Tuesday, October 11, 2016

Middle East Passion Texts

       A small similarity can be found between our tawdry presidential campaigns and the West's inability to stop the horror in the Mediterranean, Yemen and Aleppo.  Amid absurd candidate claims about Americans being "good" or "great again," lie hundreds of victims who will never be counted and have never counted:  
                     [courtesy of the NY Times 10/6/16]

       The dozens of innocent victims in this photo were either trampled to death or died of asphyxiation below decks.  "Many of these people had never seen an ocean, did not know what an ocean was" said one refugee worker.  It's a passion play without transcendent ending.  

        These mass crucifixions are happening night and day every day. The one redeeming response could be conversion to a new convergence for the common good among faith and human rights communities around the world. 

        The November election politics suggest little or no hope for such a convergence in Washington.  Under the best of circumstances the possibility of escaping polarization seems low as Trump's shocking success demonstrates.  In a Hillary Clinton victory she may face an ungovernable congress and nation.

        A new diagnostic list toward a cure for our cultures of death and for the common good would include:

(1) Radical desegregation in faith communities, especially among Christian congregations, the imaginary exceptionalism endemic among faith communities set the tone for America's segregated social structure since slavery days.  More about this in a minute. 

(2) Also needed is urgent treatment of "Silo Disease", a habit of nearly everyone that tolerates, permits, and promotes community as a gathering of their personal favorite club. Churches, labor unions, and academics with advanced degrees-among many others--are common practitioners of this in-breeding that weakens the body politic's capacity to meet unforeseen challenges of justice, like inequality.  It's  a sign of human species decline that most people live in silos that separate them from the world.  

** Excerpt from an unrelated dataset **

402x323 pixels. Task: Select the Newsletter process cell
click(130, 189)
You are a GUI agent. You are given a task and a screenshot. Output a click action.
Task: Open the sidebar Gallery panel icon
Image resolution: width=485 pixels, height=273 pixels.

(3) Demilitarization. The Middle East has taught us we're not strong  enough, not wise enough to drop our weapons and sue for peacemaking. More about demilitarization in the next Public Liturgies.

On Radical Desegregation:
        Racism and its conflicts in the 1950's and 60's are repeated in the 2010's conflicts and have come to seem irremediable by the comfortable classes.  Earlier remedies such as police-community relations training, inner city job training and access to jobs and housing  often fell short.  These failures have seldom been critically evaluated and are reiterated today in every city where violence breaks out.  It's actually the social stratification and inequality-the disappeared jobs-that guarantees the violence. This stratification and its segregating effect is as rigidly in place today as in the time in 1964 when Martin Luther King described Sunday morning as the most segregated hour in the country. If this does not change, the conflicts and violence are guaranteed and will remain tied to the faith-based segregated culture that has shaped the web of public sentiment since slavery days. 

Churches as the Hinge.
        When  they prioritize justice religious organizations can be the hinge of change.  Every denomination  and diocese could require that each congregation integrate itself by both class and race according to its neighborhood's demographic  profile.  Any non-conforming congregation could be given a few years to change and offered resource to help it do so. Without such change they ought to lose their official denominational designation as church.  It would take several years of study, constructive cross-neighborhood development, but if it's not done the church is not the church, it's an instrument of segregation. "Every tree that does not bear good fruit, is cast into the fire."  [Matthew 7:1]
Silo Disease
 Silo Disease represents a dilution of the communal gene stream by isolating groups of people from one another. We can take it for granted that most labor unions, most community organizing forces, most faith groups and their leaders are running manifold programs of social service, education and confrontation with oppressors, but are not yet skilled at creating a larger social justice movement with many alliances and allies.  Most silo leaders and their followers know terrible things are happening all around them. Their silos have the ironic effect of trapping people by conferring on them a "silo" security that makes them blind to what is outside; and blind to their own sensibilities. The effect is to declaw them at the very moment when they feel called to action in a world tumbling like their candidates without a compass.      
                                      [Photo of Aleppo today by Yahoo.com 10/11/16]

The Year of Thinking Critically for the Common Good

       A mission transfer toward the larger common good begins with a critical evaluation of our own role in the unintended consequence of  a world at war. Everyone needs to be an outsider somewhere, with some dissimilar group. It's already happening in local areas: like the stand at Cannonball River by the Sioux and other Native Americans tribes and growing numbers of supporters who are blocking completion of the Dakota Access pipeline.Or in the PICO uprising against mass incarceration; or alliances between SEIU, Teachers unions and the Teamsters with local clergy and city governments over diesel pollution at the Ports of Newark, Oakland and Los Angele that is poisoning  the air children breathe.

       A debauched congressional process and foreign alliances based on special interests all require a new congress of the people. Not people defined in 19th century terms as a rabid mass, but people in the range from hotel workers to the PhD crowd at Stanford and Harvard.